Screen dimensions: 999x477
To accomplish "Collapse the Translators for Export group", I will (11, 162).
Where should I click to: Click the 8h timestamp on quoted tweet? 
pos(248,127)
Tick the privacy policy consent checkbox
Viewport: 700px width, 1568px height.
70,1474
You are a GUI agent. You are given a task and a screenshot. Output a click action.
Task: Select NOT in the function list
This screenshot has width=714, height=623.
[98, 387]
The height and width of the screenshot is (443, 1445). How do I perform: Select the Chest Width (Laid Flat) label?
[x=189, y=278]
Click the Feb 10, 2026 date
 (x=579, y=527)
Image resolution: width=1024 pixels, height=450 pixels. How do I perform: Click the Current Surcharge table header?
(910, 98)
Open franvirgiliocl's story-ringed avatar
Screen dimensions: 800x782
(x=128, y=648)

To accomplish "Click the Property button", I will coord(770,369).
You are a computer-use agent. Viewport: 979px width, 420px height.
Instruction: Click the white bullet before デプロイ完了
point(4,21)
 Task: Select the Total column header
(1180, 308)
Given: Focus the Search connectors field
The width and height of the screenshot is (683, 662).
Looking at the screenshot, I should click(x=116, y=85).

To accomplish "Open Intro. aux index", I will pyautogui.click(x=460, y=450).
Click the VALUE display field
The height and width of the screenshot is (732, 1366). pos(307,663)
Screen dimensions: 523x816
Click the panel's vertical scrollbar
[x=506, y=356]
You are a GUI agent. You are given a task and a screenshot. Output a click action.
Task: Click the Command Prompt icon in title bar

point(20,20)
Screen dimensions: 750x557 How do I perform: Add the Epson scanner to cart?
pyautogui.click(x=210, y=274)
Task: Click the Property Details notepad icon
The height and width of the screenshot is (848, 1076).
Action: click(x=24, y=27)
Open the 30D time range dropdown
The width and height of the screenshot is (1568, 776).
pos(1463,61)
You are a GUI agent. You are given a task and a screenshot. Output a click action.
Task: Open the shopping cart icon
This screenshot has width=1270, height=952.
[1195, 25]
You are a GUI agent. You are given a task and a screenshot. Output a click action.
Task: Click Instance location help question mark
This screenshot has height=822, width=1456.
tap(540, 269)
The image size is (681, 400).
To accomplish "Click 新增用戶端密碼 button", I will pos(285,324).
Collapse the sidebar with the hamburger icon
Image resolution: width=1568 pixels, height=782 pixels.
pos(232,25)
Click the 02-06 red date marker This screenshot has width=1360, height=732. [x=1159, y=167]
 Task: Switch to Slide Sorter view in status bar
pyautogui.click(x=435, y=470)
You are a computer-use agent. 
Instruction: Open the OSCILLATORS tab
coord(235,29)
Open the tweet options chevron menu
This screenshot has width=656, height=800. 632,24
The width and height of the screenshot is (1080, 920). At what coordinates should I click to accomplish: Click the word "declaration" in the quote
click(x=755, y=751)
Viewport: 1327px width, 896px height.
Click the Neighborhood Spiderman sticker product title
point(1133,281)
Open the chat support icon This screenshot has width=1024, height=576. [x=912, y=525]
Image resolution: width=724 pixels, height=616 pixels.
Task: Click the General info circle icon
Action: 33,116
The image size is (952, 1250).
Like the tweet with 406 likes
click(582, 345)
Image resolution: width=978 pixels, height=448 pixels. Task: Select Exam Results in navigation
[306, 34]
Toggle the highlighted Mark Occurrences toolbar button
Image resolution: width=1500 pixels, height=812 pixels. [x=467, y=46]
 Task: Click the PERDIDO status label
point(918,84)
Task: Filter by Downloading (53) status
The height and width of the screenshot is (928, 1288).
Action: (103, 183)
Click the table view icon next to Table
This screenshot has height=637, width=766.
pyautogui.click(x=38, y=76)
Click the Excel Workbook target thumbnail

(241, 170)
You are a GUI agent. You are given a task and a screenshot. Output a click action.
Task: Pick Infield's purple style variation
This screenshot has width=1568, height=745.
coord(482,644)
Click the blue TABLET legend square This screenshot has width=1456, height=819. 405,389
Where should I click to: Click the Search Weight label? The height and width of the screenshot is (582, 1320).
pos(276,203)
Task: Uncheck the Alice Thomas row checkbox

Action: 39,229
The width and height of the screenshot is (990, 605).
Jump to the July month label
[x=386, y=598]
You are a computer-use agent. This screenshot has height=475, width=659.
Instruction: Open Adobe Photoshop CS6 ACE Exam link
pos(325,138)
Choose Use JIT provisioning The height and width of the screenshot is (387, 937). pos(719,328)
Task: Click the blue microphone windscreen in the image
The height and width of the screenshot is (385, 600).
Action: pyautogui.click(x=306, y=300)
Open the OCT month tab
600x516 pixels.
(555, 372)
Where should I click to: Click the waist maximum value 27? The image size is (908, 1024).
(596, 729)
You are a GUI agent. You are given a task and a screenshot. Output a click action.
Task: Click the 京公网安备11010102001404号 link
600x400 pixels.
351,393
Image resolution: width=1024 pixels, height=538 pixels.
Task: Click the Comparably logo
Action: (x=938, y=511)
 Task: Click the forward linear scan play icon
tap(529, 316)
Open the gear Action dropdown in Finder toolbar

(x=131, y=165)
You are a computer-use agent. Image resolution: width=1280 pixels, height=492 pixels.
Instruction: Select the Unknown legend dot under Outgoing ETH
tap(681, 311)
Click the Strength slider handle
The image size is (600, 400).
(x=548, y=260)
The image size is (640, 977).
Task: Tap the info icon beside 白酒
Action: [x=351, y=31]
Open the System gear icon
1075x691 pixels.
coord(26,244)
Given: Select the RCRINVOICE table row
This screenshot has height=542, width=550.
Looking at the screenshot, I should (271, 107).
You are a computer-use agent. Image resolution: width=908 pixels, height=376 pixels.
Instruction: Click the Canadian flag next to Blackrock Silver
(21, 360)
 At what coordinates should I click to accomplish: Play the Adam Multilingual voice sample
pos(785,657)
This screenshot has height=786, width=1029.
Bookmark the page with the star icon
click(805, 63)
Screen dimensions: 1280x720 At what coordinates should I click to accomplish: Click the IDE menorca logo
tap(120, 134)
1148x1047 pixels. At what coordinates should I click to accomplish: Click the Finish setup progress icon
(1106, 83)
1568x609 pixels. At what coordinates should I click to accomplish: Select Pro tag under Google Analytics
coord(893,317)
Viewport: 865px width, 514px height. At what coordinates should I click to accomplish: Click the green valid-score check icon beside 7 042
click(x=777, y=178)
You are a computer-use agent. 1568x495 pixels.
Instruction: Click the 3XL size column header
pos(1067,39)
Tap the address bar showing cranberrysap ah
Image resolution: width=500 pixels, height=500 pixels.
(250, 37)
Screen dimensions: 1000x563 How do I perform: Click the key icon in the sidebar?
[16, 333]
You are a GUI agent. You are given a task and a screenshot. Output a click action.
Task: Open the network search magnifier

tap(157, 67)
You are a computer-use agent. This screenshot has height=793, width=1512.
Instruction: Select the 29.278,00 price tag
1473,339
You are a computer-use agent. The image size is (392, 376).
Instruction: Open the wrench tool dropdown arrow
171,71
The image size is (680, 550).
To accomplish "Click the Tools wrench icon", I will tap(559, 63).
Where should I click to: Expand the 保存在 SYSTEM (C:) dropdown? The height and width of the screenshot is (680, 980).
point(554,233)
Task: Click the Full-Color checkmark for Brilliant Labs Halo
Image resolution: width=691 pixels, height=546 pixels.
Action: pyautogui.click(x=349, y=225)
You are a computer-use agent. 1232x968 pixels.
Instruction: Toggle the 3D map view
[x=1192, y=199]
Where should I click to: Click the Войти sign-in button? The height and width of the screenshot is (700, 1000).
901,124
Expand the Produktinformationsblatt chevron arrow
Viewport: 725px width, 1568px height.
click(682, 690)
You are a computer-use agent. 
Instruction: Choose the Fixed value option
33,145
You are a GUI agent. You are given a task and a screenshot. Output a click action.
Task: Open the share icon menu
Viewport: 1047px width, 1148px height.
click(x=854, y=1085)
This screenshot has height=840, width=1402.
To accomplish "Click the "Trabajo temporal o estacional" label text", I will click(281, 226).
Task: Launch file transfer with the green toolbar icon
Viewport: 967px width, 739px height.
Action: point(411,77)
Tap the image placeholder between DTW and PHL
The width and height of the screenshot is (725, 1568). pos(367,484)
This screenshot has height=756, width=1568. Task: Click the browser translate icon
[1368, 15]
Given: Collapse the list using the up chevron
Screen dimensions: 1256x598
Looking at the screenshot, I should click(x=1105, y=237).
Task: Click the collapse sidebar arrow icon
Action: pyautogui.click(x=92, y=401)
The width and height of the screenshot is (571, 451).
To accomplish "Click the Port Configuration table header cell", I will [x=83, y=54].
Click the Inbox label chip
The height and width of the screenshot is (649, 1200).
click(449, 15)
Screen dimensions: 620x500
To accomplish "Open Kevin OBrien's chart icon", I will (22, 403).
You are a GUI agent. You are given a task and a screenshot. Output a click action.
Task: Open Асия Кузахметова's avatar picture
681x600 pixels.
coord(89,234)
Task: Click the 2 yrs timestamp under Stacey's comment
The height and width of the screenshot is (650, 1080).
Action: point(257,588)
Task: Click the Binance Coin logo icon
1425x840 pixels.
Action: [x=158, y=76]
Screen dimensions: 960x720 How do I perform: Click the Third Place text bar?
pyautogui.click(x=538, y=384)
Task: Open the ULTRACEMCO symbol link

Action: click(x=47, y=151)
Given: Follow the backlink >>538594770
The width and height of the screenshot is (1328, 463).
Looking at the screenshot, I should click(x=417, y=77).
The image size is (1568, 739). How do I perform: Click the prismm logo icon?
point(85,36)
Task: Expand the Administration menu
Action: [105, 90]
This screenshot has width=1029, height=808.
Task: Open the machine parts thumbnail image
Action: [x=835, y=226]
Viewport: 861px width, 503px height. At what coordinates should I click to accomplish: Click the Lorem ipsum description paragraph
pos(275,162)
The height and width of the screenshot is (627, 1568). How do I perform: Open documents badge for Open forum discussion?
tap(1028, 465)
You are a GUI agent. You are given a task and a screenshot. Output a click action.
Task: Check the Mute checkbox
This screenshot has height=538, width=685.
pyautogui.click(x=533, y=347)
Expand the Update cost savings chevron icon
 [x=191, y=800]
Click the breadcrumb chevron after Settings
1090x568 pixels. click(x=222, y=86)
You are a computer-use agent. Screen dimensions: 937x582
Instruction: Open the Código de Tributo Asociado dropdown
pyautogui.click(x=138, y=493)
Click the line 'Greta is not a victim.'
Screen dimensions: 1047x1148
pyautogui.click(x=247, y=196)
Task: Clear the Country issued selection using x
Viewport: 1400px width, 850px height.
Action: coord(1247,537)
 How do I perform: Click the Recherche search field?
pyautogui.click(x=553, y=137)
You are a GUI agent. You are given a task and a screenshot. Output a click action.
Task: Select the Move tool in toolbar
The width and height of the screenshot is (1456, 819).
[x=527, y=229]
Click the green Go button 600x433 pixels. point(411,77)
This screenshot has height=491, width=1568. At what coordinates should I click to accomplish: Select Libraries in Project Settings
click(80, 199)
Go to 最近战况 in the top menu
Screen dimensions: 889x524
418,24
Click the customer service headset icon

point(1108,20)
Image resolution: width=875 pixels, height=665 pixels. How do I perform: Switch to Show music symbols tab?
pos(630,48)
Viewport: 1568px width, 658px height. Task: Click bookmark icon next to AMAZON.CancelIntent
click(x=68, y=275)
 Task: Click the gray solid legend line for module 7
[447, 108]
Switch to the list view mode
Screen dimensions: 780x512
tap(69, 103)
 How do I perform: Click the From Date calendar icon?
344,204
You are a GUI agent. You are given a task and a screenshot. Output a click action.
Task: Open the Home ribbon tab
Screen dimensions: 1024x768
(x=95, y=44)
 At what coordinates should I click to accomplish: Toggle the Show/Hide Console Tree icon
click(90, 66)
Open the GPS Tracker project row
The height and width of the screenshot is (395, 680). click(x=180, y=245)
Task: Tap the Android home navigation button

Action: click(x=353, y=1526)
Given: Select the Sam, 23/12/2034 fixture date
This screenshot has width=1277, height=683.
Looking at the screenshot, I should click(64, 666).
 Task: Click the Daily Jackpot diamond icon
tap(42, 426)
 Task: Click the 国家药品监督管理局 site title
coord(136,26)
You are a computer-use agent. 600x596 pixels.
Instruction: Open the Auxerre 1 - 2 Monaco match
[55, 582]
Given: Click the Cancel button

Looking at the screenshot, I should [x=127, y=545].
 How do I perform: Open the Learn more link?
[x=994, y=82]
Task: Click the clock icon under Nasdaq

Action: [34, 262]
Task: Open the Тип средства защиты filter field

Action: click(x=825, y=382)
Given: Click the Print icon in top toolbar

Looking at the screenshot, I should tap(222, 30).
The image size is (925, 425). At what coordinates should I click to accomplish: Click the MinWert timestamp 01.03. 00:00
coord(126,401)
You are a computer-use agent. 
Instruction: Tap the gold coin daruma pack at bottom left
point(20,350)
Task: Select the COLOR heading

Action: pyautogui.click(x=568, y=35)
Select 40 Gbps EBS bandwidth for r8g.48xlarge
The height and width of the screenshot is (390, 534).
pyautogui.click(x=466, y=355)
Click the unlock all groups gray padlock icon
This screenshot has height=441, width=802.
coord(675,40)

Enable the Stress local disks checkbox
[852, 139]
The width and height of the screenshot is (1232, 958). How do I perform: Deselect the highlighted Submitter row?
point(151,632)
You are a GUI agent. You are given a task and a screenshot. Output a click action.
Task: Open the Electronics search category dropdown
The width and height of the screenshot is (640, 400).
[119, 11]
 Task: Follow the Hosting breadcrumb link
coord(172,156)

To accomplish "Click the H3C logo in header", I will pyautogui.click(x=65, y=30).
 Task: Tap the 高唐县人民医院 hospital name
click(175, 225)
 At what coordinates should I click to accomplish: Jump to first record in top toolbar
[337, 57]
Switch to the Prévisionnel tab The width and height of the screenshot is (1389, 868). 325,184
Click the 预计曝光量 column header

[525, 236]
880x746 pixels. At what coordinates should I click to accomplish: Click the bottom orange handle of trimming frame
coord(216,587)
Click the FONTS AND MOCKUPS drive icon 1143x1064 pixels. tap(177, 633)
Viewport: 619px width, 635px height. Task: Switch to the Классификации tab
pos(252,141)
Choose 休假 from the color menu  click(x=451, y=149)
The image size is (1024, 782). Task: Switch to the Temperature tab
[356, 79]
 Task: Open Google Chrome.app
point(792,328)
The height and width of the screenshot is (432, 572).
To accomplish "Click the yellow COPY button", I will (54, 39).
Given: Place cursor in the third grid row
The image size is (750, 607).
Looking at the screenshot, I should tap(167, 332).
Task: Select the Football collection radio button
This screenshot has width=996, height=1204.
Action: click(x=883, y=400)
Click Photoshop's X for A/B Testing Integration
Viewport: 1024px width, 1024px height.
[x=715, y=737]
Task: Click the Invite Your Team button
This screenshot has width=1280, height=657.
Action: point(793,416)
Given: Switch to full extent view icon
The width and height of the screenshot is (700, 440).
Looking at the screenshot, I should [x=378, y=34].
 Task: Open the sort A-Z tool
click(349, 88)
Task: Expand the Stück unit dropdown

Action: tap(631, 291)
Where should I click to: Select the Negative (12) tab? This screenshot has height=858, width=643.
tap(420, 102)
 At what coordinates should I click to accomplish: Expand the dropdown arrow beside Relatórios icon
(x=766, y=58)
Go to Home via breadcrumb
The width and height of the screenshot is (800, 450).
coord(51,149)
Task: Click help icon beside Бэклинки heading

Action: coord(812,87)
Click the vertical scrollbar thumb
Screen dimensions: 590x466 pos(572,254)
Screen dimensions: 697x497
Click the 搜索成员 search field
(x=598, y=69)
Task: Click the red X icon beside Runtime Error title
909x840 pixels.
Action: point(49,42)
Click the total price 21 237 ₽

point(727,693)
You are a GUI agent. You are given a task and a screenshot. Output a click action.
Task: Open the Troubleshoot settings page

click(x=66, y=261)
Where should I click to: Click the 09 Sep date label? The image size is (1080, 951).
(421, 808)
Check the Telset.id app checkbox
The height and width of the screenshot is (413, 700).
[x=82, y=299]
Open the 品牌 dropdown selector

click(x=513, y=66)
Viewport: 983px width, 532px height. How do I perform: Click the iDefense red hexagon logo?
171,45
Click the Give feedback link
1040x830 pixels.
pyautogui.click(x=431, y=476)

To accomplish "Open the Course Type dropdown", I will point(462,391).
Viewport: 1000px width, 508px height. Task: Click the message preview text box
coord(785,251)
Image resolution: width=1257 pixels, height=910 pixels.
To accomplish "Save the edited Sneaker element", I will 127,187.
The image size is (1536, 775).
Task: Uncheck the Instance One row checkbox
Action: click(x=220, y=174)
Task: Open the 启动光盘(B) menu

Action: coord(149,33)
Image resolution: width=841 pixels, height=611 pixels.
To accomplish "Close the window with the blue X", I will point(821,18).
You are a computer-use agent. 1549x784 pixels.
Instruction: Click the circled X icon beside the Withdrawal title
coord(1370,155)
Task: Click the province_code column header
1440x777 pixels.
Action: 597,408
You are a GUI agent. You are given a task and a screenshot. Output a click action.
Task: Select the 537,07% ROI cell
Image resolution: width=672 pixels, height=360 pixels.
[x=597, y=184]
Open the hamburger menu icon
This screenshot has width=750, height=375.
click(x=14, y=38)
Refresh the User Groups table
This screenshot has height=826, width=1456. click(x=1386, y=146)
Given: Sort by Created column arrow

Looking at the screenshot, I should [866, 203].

::::

WHAT THE TASK REQUIRES:
Repeat, character for character, the lines of the material above from the line with "Open the chat" through the line with "Task: Filter by Downloading (53) status".

ANSWER AREA:
Open the chat support icon This screenshot has width=1024, height=576. [x=912, y=525]
Image resolution: width=724 pixels, height=616 pixels.
Task: Click the General info circle icon
Action: 33,116
The image size is (952, 1250).
Like the tweet with 406 likes
click(582, 345)
Image resolution: width=978 pixels, height=448 pixels. Task: Select Exam Results in navigation
[306, 34]
Toggle the highlighted Mark Occurrences toolbar button
Image resolution: width=1500 pixels, height=812 pixels. [x=467, y=46]
 Task: Click the PERDIDO status label
point(918,84)
Task: Filter by Downloading (53) status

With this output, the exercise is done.